Texas saw a 39 percent increase in license sales compared to the same month last year, and Michigan, Iowa, and Vermont reeled in record numbers of new fishing licenses during the months of March and April as well. Vermont alone saw a 50 percent increase in resident fishing licenses.
But efforts to attract more women to the sport were sparked well before the COVID-19 pandemic began. In 2016, the Recreational Boating and Fishing Foundation announced a “60 in 60” goal, aiming to increase yearly angler participation to 60 million in 60 months. As part of that goal, RBFF also introduced Making Waves, a 2018 initiative designed to empower women and girls to “rock the boat”—with a fishing rod in hand.
The program’s goal is to try to remove perceived barriers to the sport, increase the representation of women in fishing, and introduce a series of angling workshops specifically designed for women and girls. Research by RBFF shows that kids are more likely to go fishing with their mom—a direct contradiction of the idea that fishing is strictly a boys’ club. Yet, a 2017 study revealed that only 19.3 percent of women and girls said they felt represented in fishing.

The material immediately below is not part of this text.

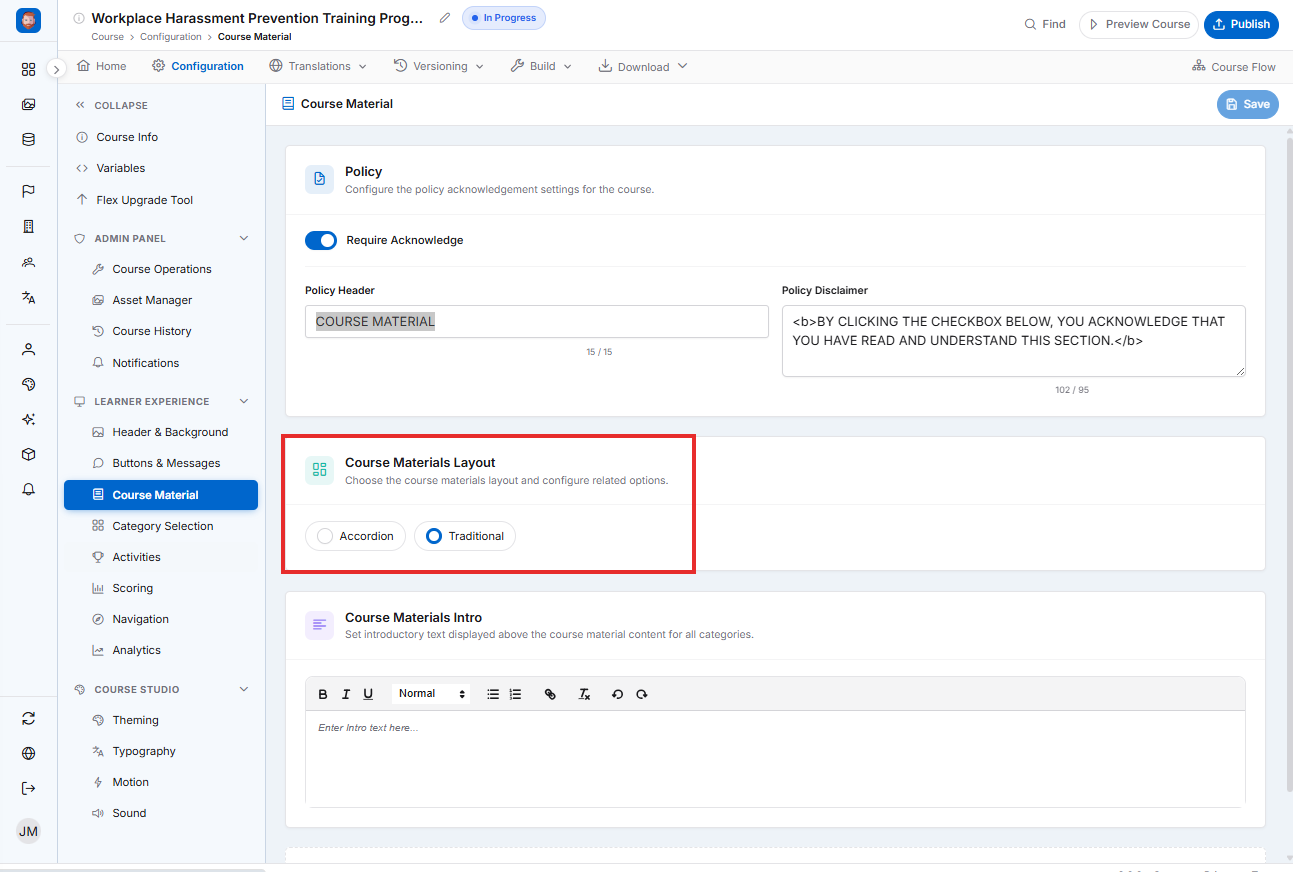Click the Italic formatting icon
The height and width of the screenshot is (872, 1293).
(346, 694)

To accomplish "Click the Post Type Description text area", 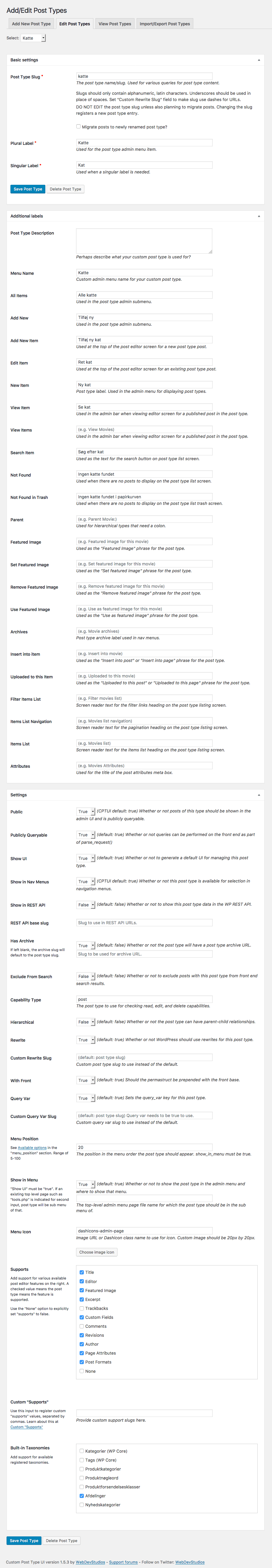I will pyautogui.click(x=144, y=241).
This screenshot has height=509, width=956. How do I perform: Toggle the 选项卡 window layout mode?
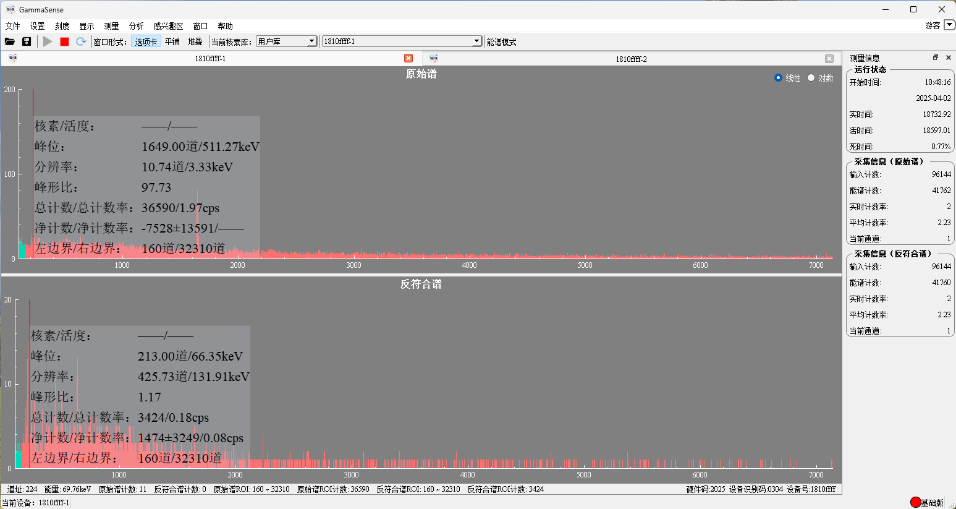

“Despite this perceived lack of representation in the sport of fishing, 45 percent of last year’s new fishing participants were female, and that number continues to grow,” said Stephanie Vatalaro, vice president of communications for RBFF, in 2018. “With this campaign, we’re creating spaces for women out on the water.”
Women on the water
Alaska relies heavily on the sportfishing charter business from tourists. Last year, nearly 300,000 Alaska visitors bought temporary sportfishing licenses, according to the Alaska Department of Fish and Game. But an informal poll by the Alaska Charter Association found that the majority of charter businesses saw bookings fall by at least half due to COVID-19 restrictions.
My three female angler buddies and I are an exception. With negative COVID-19 test results in hand—required to enter Alaska without facing a quarantine—we came seeking an adventure deep in the wilderness and, more importantly, away from the crowds.
Alaska’s island-filled Inside Passage area is perfect for socially distancing. Remote and surrounded by water, Noyes Island is a private island of volcanic-formed tree-topped mountains. The fishing boat holds only the four of us and Wu. Humpback whales spray towering puffs of water into the area—fishing the same waters we are—and despite other boats around us, the vast magnificence of the area makes it feel as if we’re totally alone.
When a salmon or halibut hits, the pull is dramatic. Once the fish gives the initial tug, waiting for it to swallow is key to locking it in before the battle between reel and fish begins. Halibut is our first catch of the day. Flat and brown with those odd same-side eyes, it’s surprisingly heavy to pull up. The fish flattens its body in a way that makes it feel like I’m hauling up a wet floor mat from the ocean depths.
Coho and king salmon are fighters. They swim from one side of the boat to the other, leaping out of the water in rage until we reel them close enough so that Wu can scoop them into a net.
The RBFF’s annual report showed that female participation in fishing reached an all-time high for fiscal year 2020, with 17.9 million women fishing. Corporate sponsors are now also jumping on board to support women on the water. Remote and exclusive fishing lodges are capitalizing on the growing interest among women anglers, with resorts like Steamboat Bay offering more amenities than a typical fishing camp normally would.
After 10 hours of fighting salmon on a boat, the massages at the end of the day are a welcome relief to our tight, sore muscles. I return home from Alaska with 40 pounds of salmon, halibut, and lingcod filets, plus a powerful new confidence in my fishing ability. After months of social isolation in the city, being in Alaska was a welcome respite—and I’m now one of the thousands of women in the U.S. who bought a fishing license this year.